WOULD-BE opponents of Kathleen Kennedy Townsend are understandably envious of the advantages she holds as she seeks to ascend from lieutenant governor to governor.
There's the undeniable power of her maiden name - as close to political royalty as it gets in the United States.
There's the national fund-raising network and the influence of family members such as her uncle, Sen. Edward M. Kennedy.
And then there are the perks of incumbency.
Because she is lieutenant governor, Townsend's name appears on billboards, brochures and newspaper advertisements throughout the state, almost all of it paid for with taxpayer money. Her name greets visitors at Baltimore-Washington International Airport, and her travel schedule takes her to every corner of Maryland, ostensibly on official business.
During much of the past year, it was hard to avoid her voice.
No venue has given Townsend more exposure than a radio commercial she recorded for the Vehicle Theft Prevention Council.
In it, Townsend says she is speaking from an impound lot, a place she says she hopes the rest of us never have to visit. Auto theft would be a Fortune 500 business if it were legal, she says. She then reassures listeners that if we all do our part, "it doesn't have to be this way," and tells about the state's vehicle theft reward program.
If it seems as though the commercial ran everywhere, that's because it did. According to theft prevention council records, Townsend's spot ran 12,016 times from July 2000 to March this year. It ran on stations in Washington suburbs and in Western Maryland. It ran in Baltimore, in Annapolis and on the Eastern Shore. It even ran in Northern Virginia and Delaware.
"That was our intention, to get as much coverage of our reward program as possible," said W. Ray Presley, council executive director.
Presley points out that other politicians have had their turn. Gov. Parris N. Glendening was featured in the council's 1997 commercial, and Kweisi Mfume, president of the National Association for the Advancement of Colored People, was supposed to get his this year, but lawmakers scaled back auto theft funds and the announcements will no longer air.
Unlike other public service announcements, the Townsend spots weren't relegated to 4 a.m. They ran in prime slots donated by member stations to the Maryland/District of Columbia/Delaware Broadcasters' Association.
The theft council paid the association $150,000. In exchange, it received ad time valued at $929,872, according to documents.
In other words, if other potential candidates such as Baltimore County Executive C.A. Dutch Ruppersberger or Montgomery County Executive Douglas M. Duncan wanted equivalent time, they'd have to pay nearly $1 million.
It's the type of exposure that other prospective candidates can only dream about.
Sauerbrey helping GOP attract female voters
Ellen R. Sauerbrey, the former Baltimore County delegate who twice ran for governor against Glendening, is playing a leading role in a national Republican initiative to increase GOP votes among women.
"Women have been the reason we have lost elections, and very close elections," Sauerbrey said during a conference call last week as the Republican National Committee announced its outreach effort during a meeting in Boston.

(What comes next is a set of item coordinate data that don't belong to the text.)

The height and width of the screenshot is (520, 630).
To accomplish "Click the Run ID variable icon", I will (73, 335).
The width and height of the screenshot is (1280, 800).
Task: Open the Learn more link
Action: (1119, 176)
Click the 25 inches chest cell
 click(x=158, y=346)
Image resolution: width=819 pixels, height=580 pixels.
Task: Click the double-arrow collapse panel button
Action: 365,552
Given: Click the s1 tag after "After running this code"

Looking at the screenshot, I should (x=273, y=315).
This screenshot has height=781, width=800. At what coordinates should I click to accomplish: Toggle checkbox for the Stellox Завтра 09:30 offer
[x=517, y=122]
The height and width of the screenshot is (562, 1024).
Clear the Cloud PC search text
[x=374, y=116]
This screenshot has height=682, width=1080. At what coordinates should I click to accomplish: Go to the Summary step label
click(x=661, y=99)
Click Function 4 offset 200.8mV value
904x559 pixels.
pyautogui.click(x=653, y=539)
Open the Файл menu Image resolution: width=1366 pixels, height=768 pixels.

Sauerbrey lost to Glendening by fewer than 6,000 votes in 1994.
President Bush won 43 percent of the female vote nationwide last year, up from the 38 percent captured by Bob Dole in 1996 but down significantly from the totals of Ronald Reagan. GOP leaders think Bush's policies on tax cuts and education should make him more popular with women.
"His issues are right with women," said Ann Wagner, co-chairwoman of the RNC. "Our job as a party is to get our message out." Part of the effort includes a new Web site, www.winningwo- men.org.
Republicans in Maryland and elsewhere say they can make the most headway in education. "In Maryland, there is certainly no issue that women care about more than schools," Sauerbrey said.
Hopkins ties are turned against N.Y. candidate
In the rough-and-tumble world of New York City politics, financial-services magnate Michael Bloomberg is learning that the Johns Hopkins ties that are an asset in Baltimore can be turned against him.
Bloomberg is chairman of the Hopkins board of trustees, and he also is running for New York City mayor as a Republican. The New York Post reports that GOP primary opponent Herman Badillo, former chairman of City University of New York, has said Bloomberg should bear some responsibility for oversight of the procedures that resulted in the death of an asthma study patient.
On the campaign trail, Bloomberg has refused to answer questions about the death, the Post reports.